Arquivo para novembro 7, 09
Ou em edição extraordinária
novembro 7, 09
Queridos, em 16/11, parto a abraçar os pequerruchos (filho e nora recém-casados) em Cascais, conhecer-lhes a casa portuguesa com certeza, passear um bocadito e, promessa é dívida, preparar-lhes as rabanadas de Natal de receita hereditária. Ser mãe é preciso.
Não se percam de mim, não desapareçam, porque “navegar” também é preciso… Penso até em postar algumas Caiscartas, direto da nova redação do blog, entre uma tacinha e outra, sob as bênçãos de Pessoa… Que tal?

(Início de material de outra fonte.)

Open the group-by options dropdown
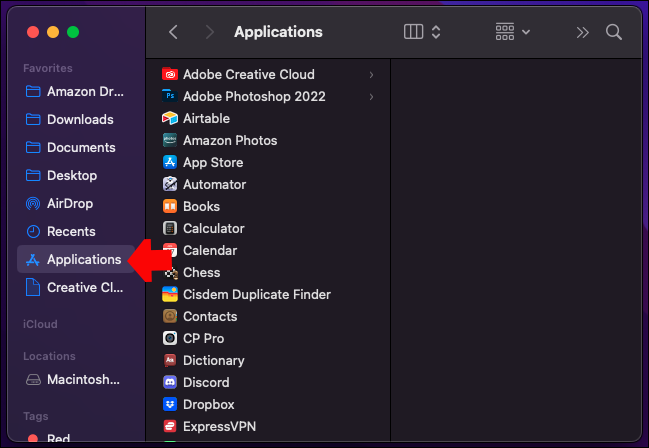 click(513, 32)
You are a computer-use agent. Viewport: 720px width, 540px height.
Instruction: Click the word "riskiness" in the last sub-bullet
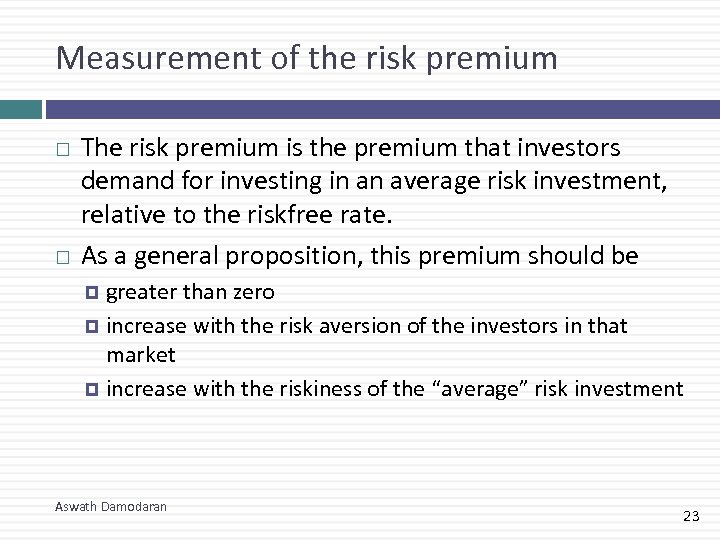pos(322,389)
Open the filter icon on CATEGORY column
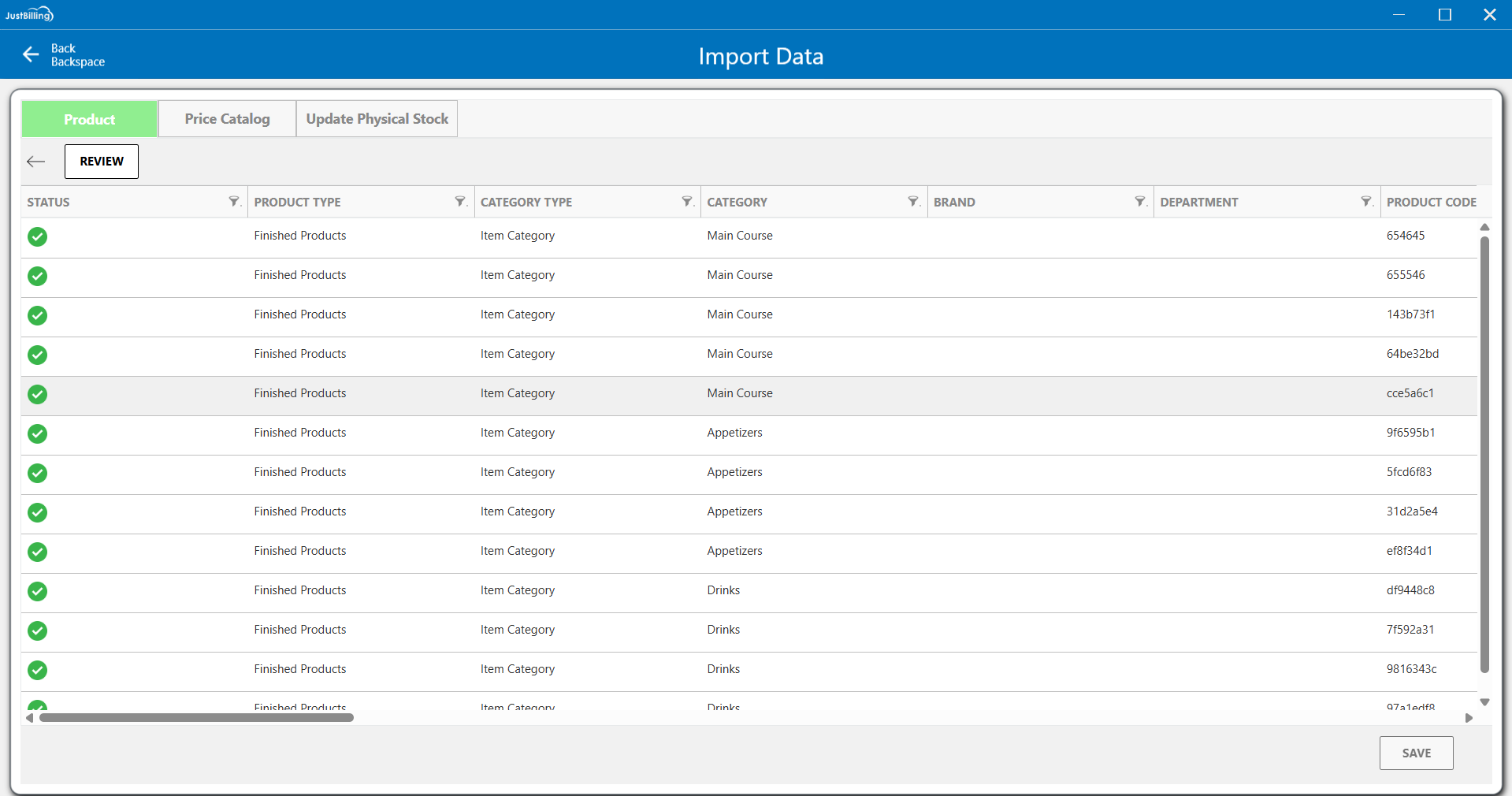 point(913,202)
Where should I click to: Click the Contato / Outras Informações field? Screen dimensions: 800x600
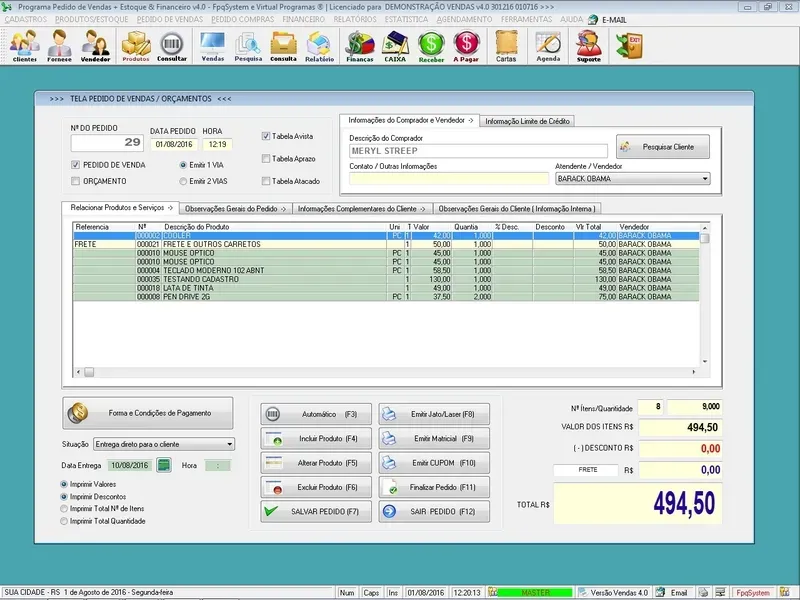point(448,179)
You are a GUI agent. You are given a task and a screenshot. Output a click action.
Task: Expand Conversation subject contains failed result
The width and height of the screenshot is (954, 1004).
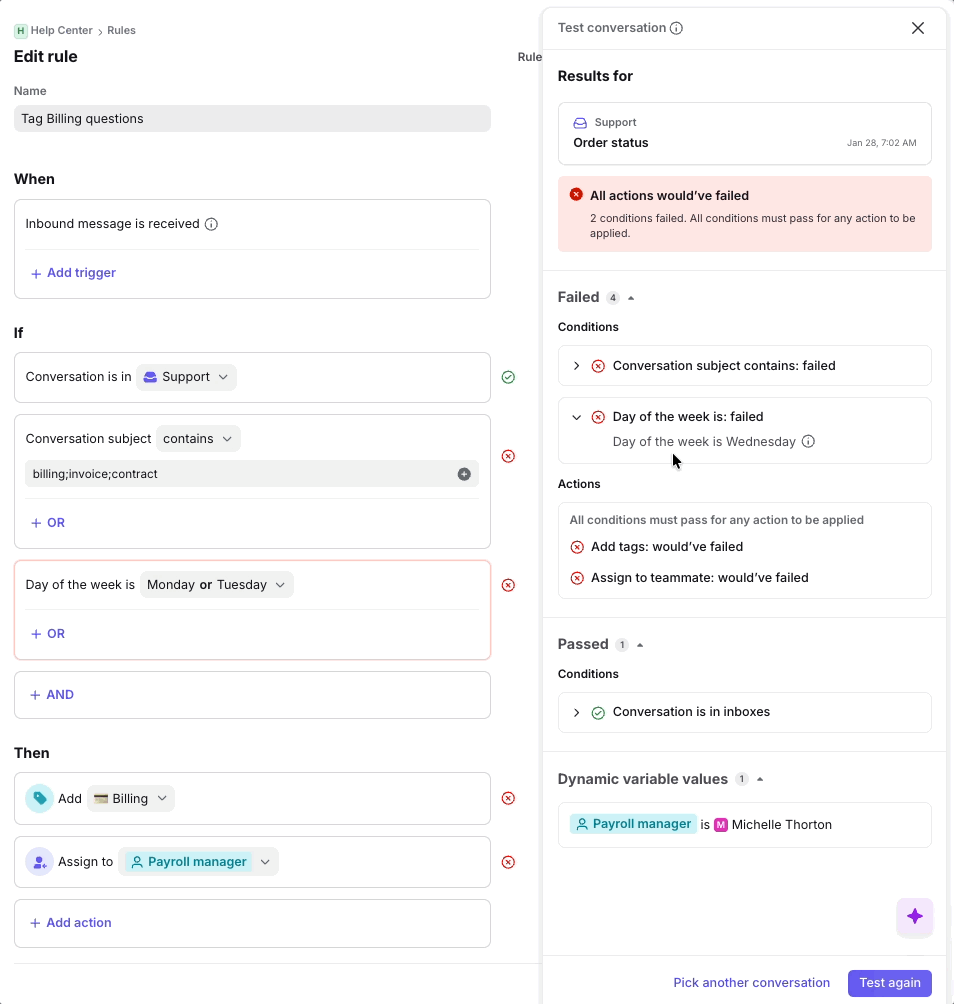click(576, 366)
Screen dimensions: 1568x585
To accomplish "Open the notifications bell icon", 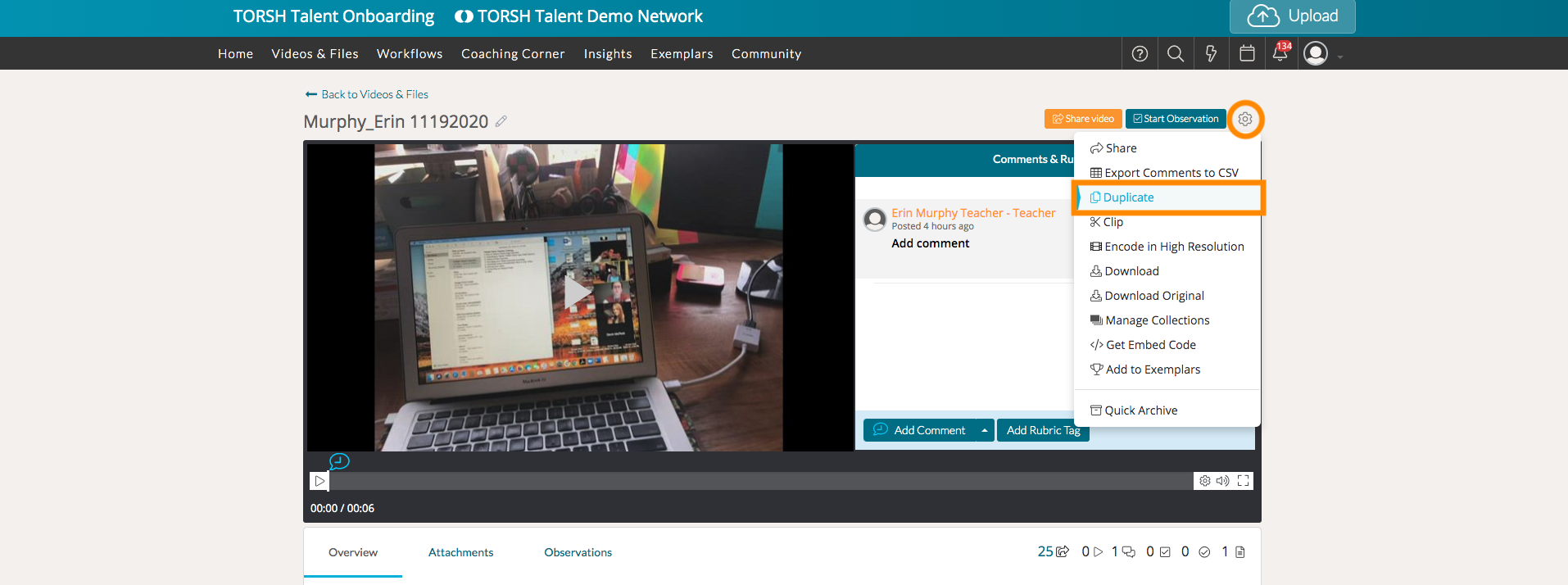I will click(1280, 54).
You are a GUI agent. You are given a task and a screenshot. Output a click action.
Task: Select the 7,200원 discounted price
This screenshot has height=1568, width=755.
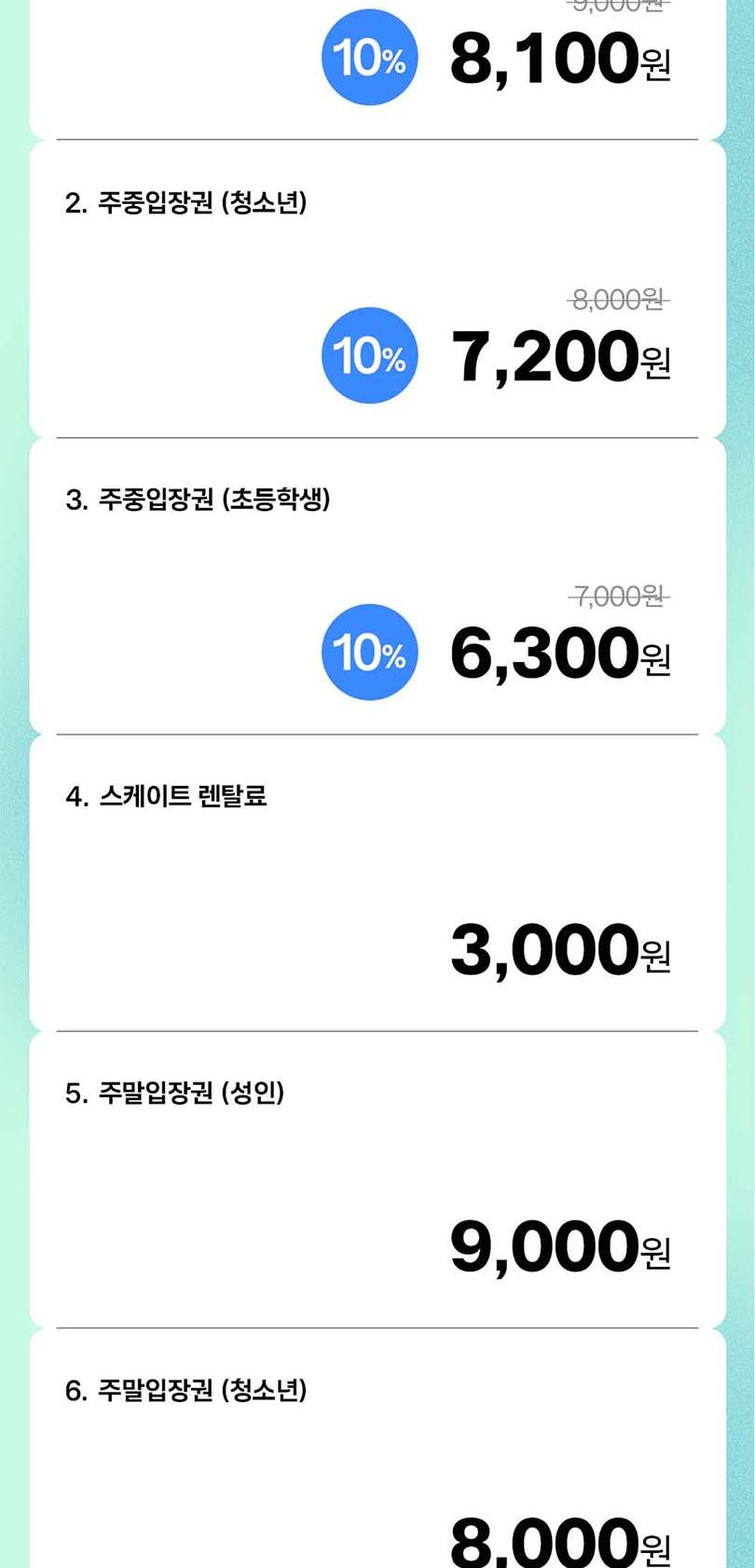point(559,356)
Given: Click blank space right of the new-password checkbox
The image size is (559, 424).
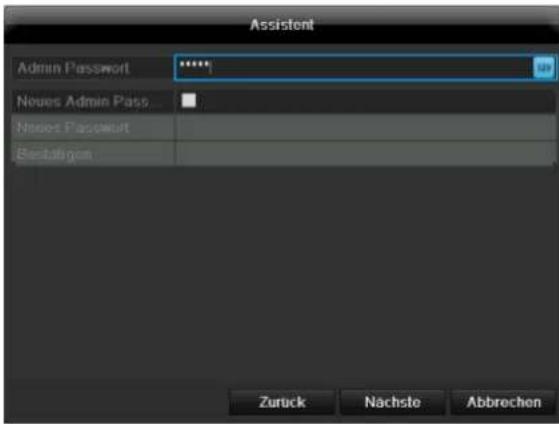Looking at the screenshot, I should tap(374, 101).
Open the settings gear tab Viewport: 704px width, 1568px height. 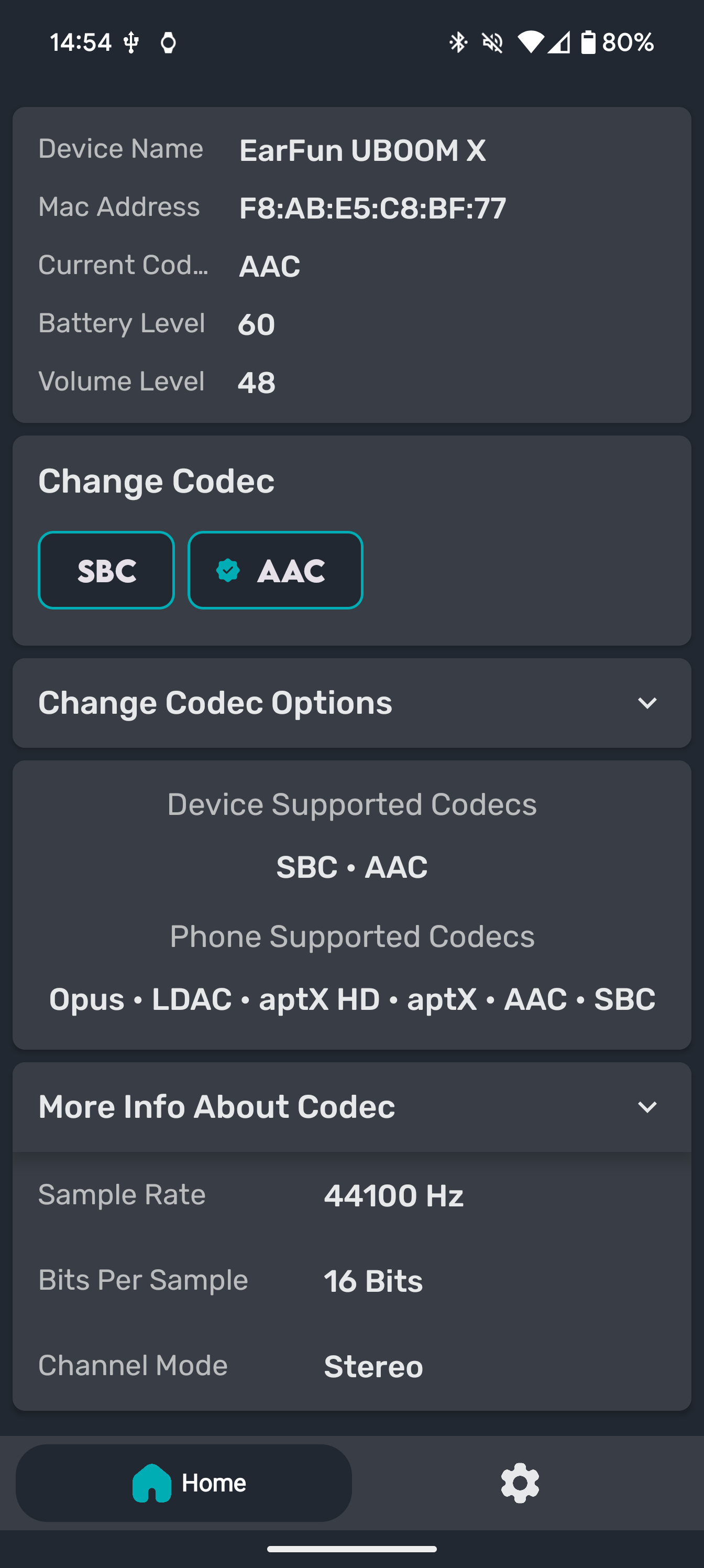520,1484
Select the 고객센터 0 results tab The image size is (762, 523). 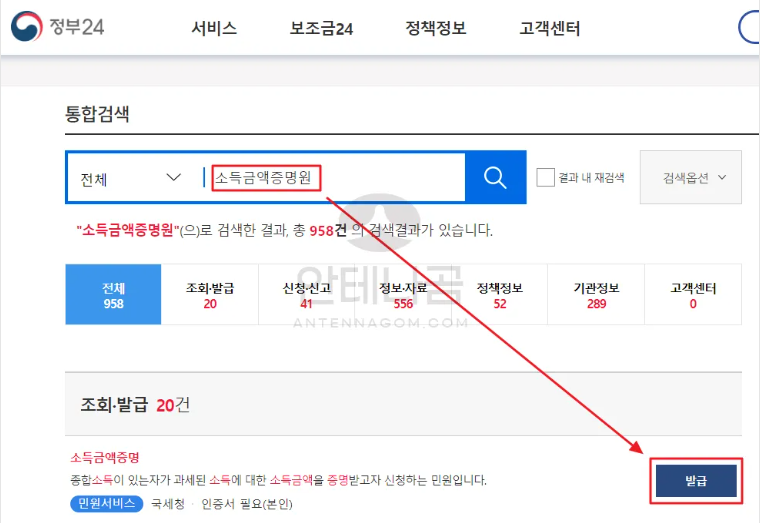pos(693,295)
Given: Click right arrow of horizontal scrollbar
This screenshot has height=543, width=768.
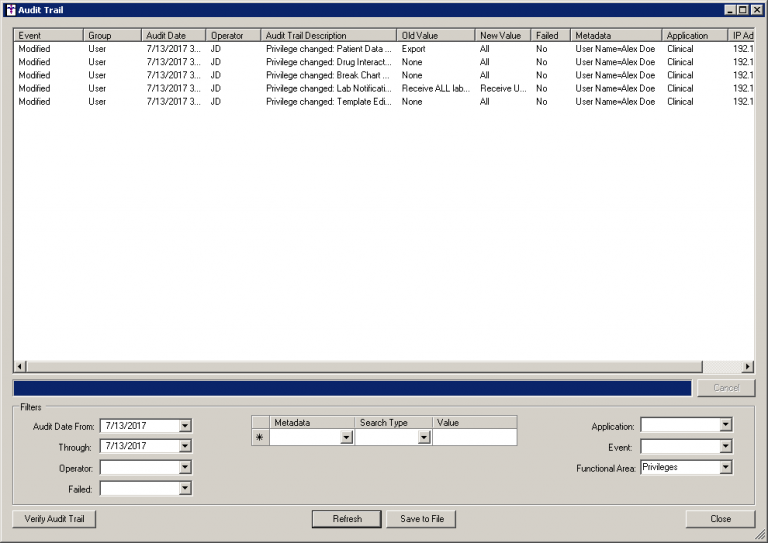Looking at the screenshot, I should 747,367.
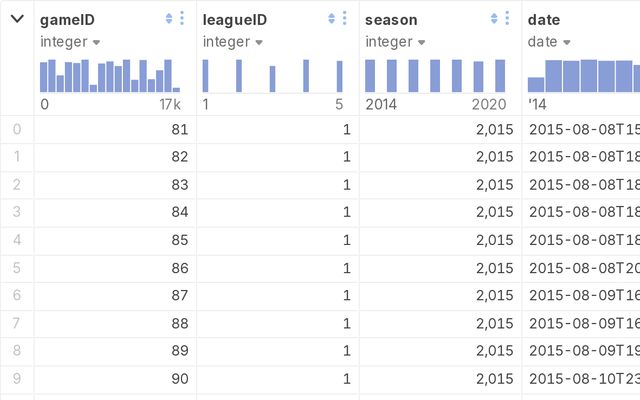Collapse the table header chevron
The width and height of the screenshot is (640, 400).
(17, 19)
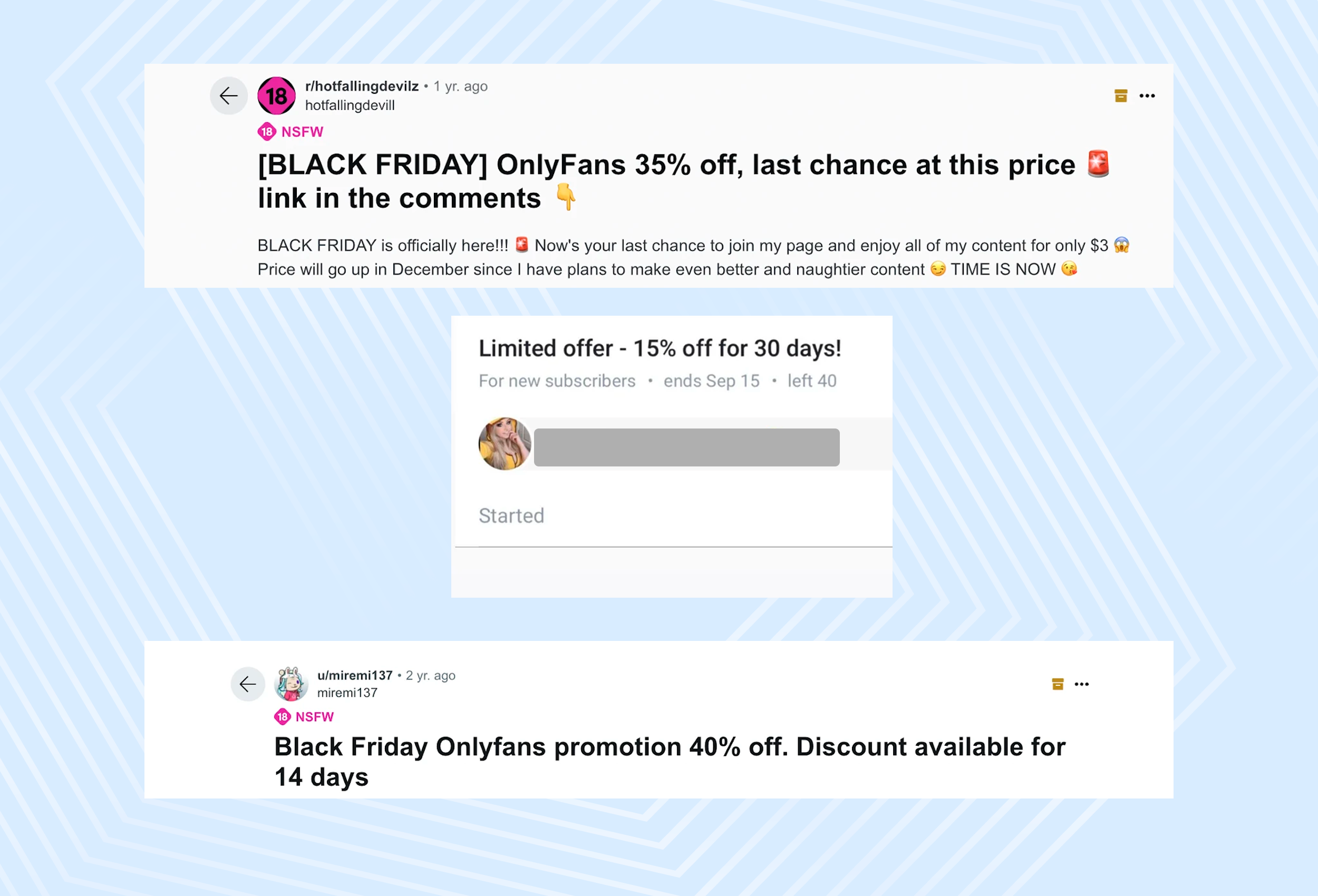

Enfim, vou-me a girar “esse comboio de corda que se chama coração”.
Até.
Deixo-vos com NUNO JÚDICE, fantástico poeta português. Sou encantada por ele… Quem sabe esbarramos numa tabacaria, num sarau, numa ponte sobre o “macio Tejo ancestral e mudo, pequena verdade onde o céu se reflete!”…
TEMPO FLUVIAL

Se eu definisse o tempo como um rio,
a comparação levar-me-ia a tirar-te
de dentro da sua água, e a inventar-te
uma casa. Poria uma escada encostada
à parede, e sentar-te-ias num dos seus
degraus, lendo o livro da vida. Dir-te-ia:
“Não te apresses: também a água deste
rio é vagarosa, como o tempo que os
teus dedos suspendem, antes de virar
cada página.” Passam as nuvens no céu;
nascem e morrem flores do campo;
partem e regressam as aves; e tu lês
o livro, como se o tempo tivesse parado,
e o rio não corresse pelos teus olhos.